I've been mulling over some thoughts about how I would like to use a Raspberry Pi device, and there is something that I am trying to reconcile.
Back in the times of the original home computing boom (around 1982 onwards) fragmentation happened by platform. So there was a BBC micro community and a Sinclair community, Commodore etc, and some more niche areas like "Jupiter Ace" etc.
If you had spent 2 weeks salary on a BBC Micro then you were signed up to that platform and despite a couple of differences between A and B, you could buy (pre-WWW) BBC Micro Magazine and everything in it would apply to you. And you worked in either BBC Basic and 6502. The whole community spoke the same language, and this resulted in focus.
Sinclair fragmented a bit across ZX81, Spectrum, QL etc. But Sinclair basic was pretty standard, as was the Z80x family.
In these forums I am reading about the choice of distros, not too bad, but some differences exist in linux at the distro level. The choice of languages is enormous, and there are even a number of programming paradigms that didn't really exist in the mainstream back then.

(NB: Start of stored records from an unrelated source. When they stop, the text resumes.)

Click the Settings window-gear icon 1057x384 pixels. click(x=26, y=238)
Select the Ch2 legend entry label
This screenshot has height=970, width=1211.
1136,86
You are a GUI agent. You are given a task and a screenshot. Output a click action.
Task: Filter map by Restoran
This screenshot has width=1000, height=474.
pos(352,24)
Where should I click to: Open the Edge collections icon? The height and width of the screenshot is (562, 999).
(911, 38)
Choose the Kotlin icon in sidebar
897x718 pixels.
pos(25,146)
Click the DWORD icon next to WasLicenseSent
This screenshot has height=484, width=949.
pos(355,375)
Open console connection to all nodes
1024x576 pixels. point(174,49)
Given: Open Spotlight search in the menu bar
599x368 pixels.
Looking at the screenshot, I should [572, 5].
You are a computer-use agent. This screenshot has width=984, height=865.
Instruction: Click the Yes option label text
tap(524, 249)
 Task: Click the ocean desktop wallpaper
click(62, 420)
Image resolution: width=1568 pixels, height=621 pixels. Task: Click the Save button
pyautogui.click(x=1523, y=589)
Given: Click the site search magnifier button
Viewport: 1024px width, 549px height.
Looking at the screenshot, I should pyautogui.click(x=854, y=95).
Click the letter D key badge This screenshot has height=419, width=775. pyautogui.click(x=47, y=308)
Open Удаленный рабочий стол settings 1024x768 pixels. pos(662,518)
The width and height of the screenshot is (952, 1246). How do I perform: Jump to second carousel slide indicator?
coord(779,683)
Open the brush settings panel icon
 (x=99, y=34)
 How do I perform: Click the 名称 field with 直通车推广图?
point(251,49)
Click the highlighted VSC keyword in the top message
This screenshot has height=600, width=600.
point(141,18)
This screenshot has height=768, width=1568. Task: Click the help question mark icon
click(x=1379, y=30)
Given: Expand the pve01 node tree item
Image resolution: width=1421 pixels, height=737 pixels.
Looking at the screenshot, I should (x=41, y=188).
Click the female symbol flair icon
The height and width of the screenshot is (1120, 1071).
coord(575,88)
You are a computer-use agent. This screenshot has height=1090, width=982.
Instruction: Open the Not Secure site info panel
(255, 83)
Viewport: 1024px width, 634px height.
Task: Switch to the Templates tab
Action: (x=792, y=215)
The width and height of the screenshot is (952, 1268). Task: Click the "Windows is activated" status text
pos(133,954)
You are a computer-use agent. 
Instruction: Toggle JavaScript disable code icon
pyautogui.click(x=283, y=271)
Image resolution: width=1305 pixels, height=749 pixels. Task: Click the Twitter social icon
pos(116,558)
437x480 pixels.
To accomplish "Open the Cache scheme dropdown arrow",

On the face of it, I would consider this choice to be a very good thing. However, I am interested in how this would work at the beginner level. Would it be a good idea to give guidance on standards (I'm deliberately not using the word "control") for the units that are being used in the schools and for relatively inexperienced users. This might help when these people communicate across the internet, so that they are all reading off the same page. There will be teachers out there that love Python will raise a set of devotees, and another teacher down the road will be a Perl fan (or name any language in the Tiobe Index top 20).
I note that the standard hardware is going to ensure that standardisation is largely the case, I am just wondering where the distro/programming language will go?
I've had a search around the forums for this matter, and I did see that there will be a standard build pre-installed on SD available to buy. Would this be the one that would be the de facto R-Pi environment or will factions diverge and leave new users confised by choice?
I think there are pros and cons to both scenarios. I note that there are certain Android phones that are very popular for hacking with unofficial customised software, a lot of kids are into this and doing their own builds.